Intestinal intraepithelial lymphocyte activation promotes innate antiviral resistance
journal contributionposted on 16.09.2020 by Mahima Swamy, Lucie Abeler-Dörner, James Chettle, Tanel Mahlakõiv, Delphine Goubau, Probir Chakravarty, George Ramsay, Caetano Reis e Sousa, Peter Staeheli, Barbara A Blacklaws, Jonathan L Heeney, Adrian C Hayday
Any type of content formally published in an academic journal, usually following a peer-review process.

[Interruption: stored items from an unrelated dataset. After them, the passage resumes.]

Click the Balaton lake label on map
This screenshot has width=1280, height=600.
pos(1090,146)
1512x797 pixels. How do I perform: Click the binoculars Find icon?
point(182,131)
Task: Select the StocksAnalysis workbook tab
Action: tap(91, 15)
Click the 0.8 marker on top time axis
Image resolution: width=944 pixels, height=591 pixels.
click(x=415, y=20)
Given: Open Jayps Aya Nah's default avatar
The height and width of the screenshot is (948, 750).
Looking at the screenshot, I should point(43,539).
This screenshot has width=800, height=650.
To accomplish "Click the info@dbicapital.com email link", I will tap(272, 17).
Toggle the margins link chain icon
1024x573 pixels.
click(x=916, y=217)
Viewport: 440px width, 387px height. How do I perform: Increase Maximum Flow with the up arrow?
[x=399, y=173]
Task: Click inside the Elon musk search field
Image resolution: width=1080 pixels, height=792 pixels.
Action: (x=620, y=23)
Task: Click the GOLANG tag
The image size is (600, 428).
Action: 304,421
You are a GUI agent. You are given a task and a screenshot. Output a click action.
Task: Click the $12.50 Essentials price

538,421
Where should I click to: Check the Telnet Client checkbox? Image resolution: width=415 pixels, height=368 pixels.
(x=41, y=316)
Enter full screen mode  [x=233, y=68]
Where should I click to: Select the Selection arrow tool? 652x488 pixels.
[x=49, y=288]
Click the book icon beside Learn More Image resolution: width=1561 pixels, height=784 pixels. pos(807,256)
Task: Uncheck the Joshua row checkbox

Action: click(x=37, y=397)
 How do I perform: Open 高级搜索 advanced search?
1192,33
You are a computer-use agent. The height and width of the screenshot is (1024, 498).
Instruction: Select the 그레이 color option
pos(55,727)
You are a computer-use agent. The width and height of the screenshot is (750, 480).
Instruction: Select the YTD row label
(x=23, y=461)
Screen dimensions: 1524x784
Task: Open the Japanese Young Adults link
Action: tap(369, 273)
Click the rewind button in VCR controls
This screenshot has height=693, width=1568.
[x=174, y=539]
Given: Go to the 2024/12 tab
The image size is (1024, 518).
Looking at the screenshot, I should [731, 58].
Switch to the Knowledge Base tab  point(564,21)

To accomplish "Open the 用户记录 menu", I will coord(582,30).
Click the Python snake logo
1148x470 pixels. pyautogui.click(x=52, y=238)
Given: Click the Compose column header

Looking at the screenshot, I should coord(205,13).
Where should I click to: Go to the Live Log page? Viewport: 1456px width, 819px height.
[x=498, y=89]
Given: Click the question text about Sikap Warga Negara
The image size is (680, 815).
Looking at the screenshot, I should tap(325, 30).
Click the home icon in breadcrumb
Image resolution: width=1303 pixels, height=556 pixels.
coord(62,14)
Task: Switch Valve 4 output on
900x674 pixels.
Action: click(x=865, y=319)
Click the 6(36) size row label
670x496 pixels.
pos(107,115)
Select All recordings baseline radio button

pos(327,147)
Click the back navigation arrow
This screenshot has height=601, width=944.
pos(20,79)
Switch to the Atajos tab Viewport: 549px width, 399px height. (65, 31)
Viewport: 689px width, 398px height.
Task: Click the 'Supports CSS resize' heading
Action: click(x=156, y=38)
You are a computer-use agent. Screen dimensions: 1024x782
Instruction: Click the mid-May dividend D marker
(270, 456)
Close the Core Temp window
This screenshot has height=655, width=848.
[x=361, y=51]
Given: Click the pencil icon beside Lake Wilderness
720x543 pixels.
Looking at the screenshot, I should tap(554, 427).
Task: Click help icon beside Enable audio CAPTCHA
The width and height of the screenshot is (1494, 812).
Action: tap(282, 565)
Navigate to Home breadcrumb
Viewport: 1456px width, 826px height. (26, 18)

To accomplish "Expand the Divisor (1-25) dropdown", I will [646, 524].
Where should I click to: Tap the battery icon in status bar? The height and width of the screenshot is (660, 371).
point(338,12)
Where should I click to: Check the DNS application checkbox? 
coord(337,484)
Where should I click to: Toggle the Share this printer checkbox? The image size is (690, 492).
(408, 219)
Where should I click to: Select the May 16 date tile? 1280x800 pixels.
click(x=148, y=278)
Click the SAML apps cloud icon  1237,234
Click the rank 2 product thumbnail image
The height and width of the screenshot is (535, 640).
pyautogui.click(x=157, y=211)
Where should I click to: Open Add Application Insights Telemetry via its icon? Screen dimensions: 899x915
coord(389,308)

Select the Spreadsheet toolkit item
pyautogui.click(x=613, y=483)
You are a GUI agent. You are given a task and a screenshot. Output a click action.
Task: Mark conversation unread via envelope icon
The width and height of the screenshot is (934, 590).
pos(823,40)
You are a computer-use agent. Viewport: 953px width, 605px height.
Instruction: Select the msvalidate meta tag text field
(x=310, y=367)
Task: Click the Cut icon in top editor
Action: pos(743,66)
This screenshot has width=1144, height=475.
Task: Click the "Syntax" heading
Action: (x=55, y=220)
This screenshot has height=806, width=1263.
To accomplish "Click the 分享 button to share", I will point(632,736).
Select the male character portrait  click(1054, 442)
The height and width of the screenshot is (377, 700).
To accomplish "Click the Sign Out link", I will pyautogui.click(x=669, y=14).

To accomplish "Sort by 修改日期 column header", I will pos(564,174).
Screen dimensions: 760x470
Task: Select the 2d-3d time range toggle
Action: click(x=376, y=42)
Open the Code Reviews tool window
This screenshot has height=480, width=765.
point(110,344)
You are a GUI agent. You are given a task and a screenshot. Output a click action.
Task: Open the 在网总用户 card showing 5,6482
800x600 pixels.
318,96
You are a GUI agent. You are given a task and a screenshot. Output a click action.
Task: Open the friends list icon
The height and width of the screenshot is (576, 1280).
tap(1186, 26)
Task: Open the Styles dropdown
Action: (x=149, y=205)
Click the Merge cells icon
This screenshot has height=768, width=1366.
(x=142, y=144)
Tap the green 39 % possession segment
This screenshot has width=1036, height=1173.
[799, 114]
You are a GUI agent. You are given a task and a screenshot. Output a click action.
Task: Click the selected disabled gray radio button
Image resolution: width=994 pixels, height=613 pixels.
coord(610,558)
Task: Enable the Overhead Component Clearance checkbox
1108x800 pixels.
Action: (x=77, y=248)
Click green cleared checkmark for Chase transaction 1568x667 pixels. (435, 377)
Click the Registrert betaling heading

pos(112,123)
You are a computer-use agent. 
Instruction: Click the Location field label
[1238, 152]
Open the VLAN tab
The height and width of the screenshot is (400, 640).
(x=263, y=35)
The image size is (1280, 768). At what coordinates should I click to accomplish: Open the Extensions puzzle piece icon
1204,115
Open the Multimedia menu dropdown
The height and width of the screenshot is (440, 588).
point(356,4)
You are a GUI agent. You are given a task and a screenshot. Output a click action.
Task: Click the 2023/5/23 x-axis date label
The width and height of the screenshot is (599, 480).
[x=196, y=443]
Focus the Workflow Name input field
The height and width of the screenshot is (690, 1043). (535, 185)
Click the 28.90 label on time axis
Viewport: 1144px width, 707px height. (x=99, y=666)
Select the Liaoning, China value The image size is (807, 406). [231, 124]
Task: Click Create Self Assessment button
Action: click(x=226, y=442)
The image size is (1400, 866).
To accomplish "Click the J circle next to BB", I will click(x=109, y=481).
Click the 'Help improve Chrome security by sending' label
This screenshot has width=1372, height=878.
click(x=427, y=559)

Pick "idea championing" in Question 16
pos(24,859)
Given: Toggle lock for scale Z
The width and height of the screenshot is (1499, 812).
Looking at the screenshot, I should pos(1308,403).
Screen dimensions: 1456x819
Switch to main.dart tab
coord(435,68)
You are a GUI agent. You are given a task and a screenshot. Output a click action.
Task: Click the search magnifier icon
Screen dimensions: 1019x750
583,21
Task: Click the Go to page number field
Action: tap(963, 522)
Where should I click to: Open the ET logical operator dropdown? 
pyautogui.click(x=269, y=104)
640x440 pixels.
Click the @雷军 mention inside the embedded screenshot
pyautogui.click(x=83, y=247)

Unrelenting environmental challenges to the gut epithelium place particular demands on the local immune system. In this context, intestinal intraepithelial lymphocytes (IEL) compose a large, highly conserved T cell compartment, hypothesized to provide a first line of defence via cytolysis of dysregulated intestinal epithelial cells (IEC) and cytokine-mediated re-growth of healthy IEC. Here we show that one of the most conspicuous impacts of activated IEL on IEC is the functional upregulation of antiviral interferon (IFN)-responsive genes, mediated by the collective actions of IFNs with other cytokines. Indeed, IEL activation in vivo rapidly provoked type I/III IFN receptor-dependent upregulation of IFN-responsive genes in the villus epithelium. Consistent with this, activated IEL mediators protected cells against virus infection in vitro, and pre-activation of IEL in vivo profoundly limited norovirus infection. Hence, intraepithelial T cell activation offers an overt means to promote the innate antiviral potential of the intestinal epithelium.